Despite promises that a 16-field baseball park will mean revenue for local hotels, a lodging and restaurant group balks at tournament organizer’s attempt to set room rates.
The Nations Baseball Park in Newberry is set to open in late June, and although the $7 million complex will bring hundreds of youth baseball players and their families to Alachua County, a hotel trade group is unhappy.
Lou Presutti, owner of the youth baseball organization that will be staging tournaments at the baseball fields, is taking the position that hotels must price all their rooms for baseball families at $99 per night, with $25 returned to his organization him as a “rebate.” But this has been met with resistance.
“We’re against fixing our prices,” says John Barli, vice president of the North Central Florida Chapter of the Florida Restaurant and Lodging Association.
Presutti counters that he’s trying to protect participants from price-gouging caused by high demand that tournaments will create during normally slack periods of the year. “I’m making it as easy as possible for families to enjoy their time without the feeling they’re being taken advantage of as tourists,” he explains.
Presutti’s website, Nationspark.com, states, “all team members and families are required to stay in the same hotel room as players.” This will promote team camaraderie and communication with players and their families, Presutti says.

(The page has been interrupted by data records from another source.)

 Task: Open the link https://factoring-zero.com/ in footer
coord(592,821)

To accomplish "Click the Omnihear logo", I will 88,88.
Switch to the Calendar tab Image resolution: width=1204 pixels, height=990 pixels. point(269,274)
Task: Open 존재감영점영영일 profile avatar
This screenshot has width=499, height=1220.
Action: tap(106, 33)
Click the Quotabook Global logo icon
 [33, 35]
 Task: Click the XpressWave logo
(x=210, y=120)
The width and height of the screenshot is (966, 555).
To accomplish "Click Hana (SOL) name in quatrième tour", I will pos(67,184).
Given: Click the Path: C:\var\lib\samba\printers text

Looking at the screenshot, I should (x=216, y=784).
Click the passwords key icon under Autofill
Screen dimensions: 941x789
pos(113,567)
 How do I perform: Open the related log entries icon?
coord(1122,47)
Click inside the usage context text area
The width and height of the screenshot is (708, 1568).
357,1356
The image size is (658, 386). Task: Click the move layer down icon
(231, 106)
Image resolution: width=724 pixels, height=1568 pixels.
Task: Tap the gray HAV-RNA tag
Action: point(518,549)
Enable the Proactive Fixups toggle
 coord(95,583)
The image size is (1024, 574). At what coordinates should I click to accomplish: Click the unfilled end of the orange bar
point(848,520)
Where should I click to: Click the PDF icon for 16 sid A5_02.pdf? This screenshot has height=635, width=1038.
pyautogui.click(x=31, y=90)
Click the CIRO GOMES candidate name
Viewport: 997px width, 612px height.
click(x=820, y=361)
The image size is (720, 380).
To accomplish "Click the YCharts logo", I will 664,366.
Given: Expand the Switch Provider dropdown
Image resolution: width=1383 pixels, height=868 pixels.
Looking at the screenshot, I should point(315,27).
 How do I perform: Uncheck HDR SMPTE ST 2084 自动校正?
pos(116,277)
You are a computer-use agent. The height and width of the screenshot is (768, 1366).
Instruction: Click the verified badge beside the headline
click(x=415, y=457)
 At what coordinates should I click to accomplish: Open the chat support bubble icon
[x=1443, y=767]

Barli says that setting a flat fee for hotel rooms is unfair because hotels vary widely in their cost of doing business and what they offer. “Since guests of all the properties are paying the bed tax, we believe all the hotels they should have a fair shot at the guests,” he says. “We’re paying the note [for the complex].”
The outcome of the conflict between the trade group and Prescutti is uncertain. Barli says that as far as he knows, no hotels have signed a contract with Prescutti. Presutti says he’s encouraged by his negotiations with individual hotels, and he’s confident about coming to terms with enough hotels to accommodate his needs.
Presutti operates Cooperstown Dream Park in the small New York state community that is home to the Baseball Hall of Fame. In Cooperstown, tournament participants stay in dormitories, and Presutti has no influence over area hotel rates that their parents pay.
He touted the economic benefit of the Newberry project when he enticed the Alachua County Commission to devote a portion of the county’s tourist development tax to the project.
One cent of the tax goes to the complex, consisting of 16 youth baseball fields with artificial turf infields.The county is using $625,000 a year from the tourist tax so Newberry can cover its 20-year bonds on the baseball complex.